The iShares MSCI Germany Index Fund (NYSE: EWG), which debuted in March 1996, is the oldest and largest Germany ETF. EWG tracks 52 stocks and has over $2.5 billion in assets under management, a number that is significant enough to potentially keep rivals at bay and ensure other Germany ETFs may slip through the cracks.
One Germany-specific ETF that has gone unnoticed, and we’re not saying that’s a good thing, is the First Trust Germany AlphaDEX Fund (NYSE: FGM). The First Trust Germany AlphaDEX Fund debuted on Valentine’s Day and has managed to attract little in the way of investor love. Maybe it’s because the Euro Zone is a mess right and investors are even running away from Germany. Or maybe it’s because FGM charges 0.8% compared to just 0.51% for EWG. Whatever the reason, the First Trust offering has stumbled out of the gate, at least in terms of superficial metrics such as AUM and average daily volume (less than 100 shares).
Speaking to the points of volume and FGM’s anonymous status, it must be noted that near as we can tell, the new Germany fund hasn’t traded since April 24. That’s surprising if for no other reason than that the Euro Zone’s calamity has escalated. Figure it this way: Since April 24, France has elected a new socialist president and Greece has tried and failed to form a new coalition government. It would be logical to assume these headlines would spark some interest in FGM, but that has not been the case.
It is the lack of interest in FGM to this point that belies the two most important factors about the fund: Its returns and how it generates those returns. While FGM and EWG are both passively managed, the AlphaDEX methodology employed by First Trust can lead to important and profitable differences over rival funds.
FGM’s index employs the AlphaDEX stock selection methodology which uses fundamental growth and value factors to objectively select stocks from the S&P Germany BMI universe which may generate positive alpha relative to traditional passive indices. The index is a modified equal-dollar weighted index where higher ranked stocks receive a higher weight within the index, First Trust says in FGM’s fact sheet.
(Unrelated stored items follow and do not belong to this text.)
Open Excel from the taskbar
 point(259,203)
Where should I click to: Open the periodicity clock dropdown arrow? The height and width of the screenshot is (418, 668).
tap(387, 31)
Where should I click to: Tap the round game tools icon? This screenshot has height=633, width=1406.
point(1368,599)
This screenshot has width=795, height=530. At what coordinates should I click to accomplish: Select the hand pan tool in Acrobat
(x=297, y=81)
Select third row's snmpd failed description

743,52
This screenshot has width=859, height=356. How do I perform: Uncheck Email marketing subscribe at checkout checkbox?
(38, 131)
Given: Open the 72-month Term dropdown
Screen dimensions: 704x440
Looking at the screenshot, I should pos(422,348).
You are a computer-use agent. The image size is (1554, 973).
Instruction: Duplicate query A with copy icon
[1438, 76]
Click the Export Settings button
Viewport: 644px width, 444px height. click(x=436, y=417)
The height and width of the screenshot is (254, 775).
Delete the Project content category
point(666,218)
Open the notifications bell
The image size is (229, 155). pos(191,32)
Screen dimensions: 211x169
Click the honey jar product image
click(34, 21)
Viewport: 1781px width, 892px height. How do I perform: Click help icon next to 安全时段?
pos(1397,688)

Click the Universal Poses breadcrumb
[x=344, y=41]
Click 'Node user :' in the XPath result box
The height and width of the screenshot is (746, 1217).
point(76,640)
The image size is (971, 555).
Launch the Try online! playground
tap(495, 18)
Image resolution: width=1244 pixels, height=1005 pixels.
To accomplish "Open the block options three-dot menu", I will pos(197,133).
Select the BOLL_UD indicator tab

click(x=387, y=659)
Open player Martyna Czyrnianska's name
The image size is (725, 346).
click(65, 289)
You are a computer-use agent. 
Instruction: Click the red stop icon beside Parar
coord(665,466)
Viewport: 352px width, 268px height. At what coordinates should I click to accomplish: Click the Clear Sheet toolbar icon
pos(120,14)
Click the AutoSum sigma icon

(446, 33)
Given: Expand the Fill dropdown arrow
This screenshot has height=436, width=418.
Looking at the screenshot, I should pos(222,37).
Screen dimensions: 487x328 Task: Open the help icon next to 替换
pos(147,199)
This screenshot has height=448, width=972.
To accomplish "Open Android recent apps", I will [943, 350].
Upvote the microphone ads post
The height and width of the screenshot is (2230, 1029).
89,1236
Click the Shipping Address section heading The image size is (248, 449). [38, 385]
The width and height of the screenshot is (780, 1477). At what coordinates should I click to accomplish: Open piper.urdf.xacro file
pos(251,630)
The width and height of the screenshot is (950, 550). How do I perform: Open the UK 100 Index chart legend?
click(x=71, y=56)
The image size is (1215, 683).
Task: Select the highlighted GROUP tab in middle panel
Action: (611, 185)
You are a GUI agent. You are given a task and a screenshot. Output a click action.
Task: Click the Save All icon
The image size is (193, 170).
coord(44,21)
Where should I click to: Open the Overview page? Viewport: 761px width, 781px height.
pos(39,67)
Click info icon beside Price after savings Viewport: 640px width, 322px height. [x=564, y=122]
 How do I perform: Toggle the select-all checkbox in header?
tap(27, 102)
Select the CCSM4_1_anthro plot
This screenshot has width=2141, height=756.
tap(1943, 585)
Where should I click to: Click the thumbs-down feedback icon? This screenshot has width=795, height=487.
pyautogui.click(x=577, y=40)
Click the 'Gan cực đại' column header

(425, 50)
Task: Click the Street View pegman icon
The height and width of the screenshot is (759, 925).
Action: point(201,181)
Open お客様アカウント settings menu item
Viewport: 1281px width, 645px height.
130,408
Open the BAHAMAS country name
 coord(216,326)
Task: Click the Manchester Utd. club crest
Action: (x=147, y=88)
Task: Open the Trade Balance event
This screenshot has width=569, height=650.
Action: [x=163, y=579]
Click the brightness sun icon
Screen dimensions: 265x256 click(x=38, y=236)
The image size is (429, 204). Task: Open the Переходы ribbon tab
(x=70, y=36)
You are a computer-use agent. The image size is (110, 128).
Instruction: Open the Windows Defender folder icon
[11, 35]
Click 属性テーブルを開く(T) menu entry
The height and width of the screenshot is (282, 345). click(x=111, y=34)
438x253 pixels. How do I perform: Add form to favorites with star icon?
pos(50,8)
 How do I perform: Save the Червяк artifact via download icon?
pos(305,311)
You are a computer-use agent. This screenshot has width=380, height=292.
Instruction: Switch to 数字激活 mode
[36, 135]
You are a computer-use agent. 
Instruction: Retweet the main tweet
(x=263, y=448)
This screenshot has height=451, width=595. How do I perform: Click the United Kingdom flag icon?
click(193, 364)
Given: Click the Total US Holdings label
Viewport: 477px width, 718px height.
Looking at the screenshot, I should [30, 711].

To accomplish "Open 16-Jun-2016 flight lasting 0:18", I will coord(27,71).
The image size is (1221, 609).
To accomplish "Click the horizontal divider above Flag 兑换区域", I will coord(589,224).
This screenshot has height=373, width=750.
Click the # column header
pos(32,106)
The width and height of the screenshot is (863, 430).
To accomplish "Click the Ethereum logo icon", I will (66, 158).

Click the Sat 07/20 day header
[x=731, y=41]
Said another way, most traditional ETFs are weighted by the market value of their constituents, but FGM employs a quality scree so the highest quality, not always the largest, stocks receive larger allocations within the fund.
Obviously, there’s going to be some overlap in terms of holdings between the FGB and EWG. Both funds offer heavy exposure to German large caps and that means Deutsche Bank (NYSE: DB), SAP (NYSE: SAP), BMW and Volkswagen, among others, appear in both funds.
The bottom line is this: Including the Market Vectors Germany Small-Cap ETF (NYSE: GERJ) and the iShares MSCI Germany Small Cap Index Fund (BATS: EWGS), there are four Germany ETFs trading in the U.S. today. FGM wins the silver medal, barely trailing EWGS. Of course, the more natural comparison is against EWG. That fund is down almost 9.4% compared to a less than 3.4% decline for the First Trust fund. Obviously, index methodology is playing a part in that performance and that is something investors cannot afford to overlook.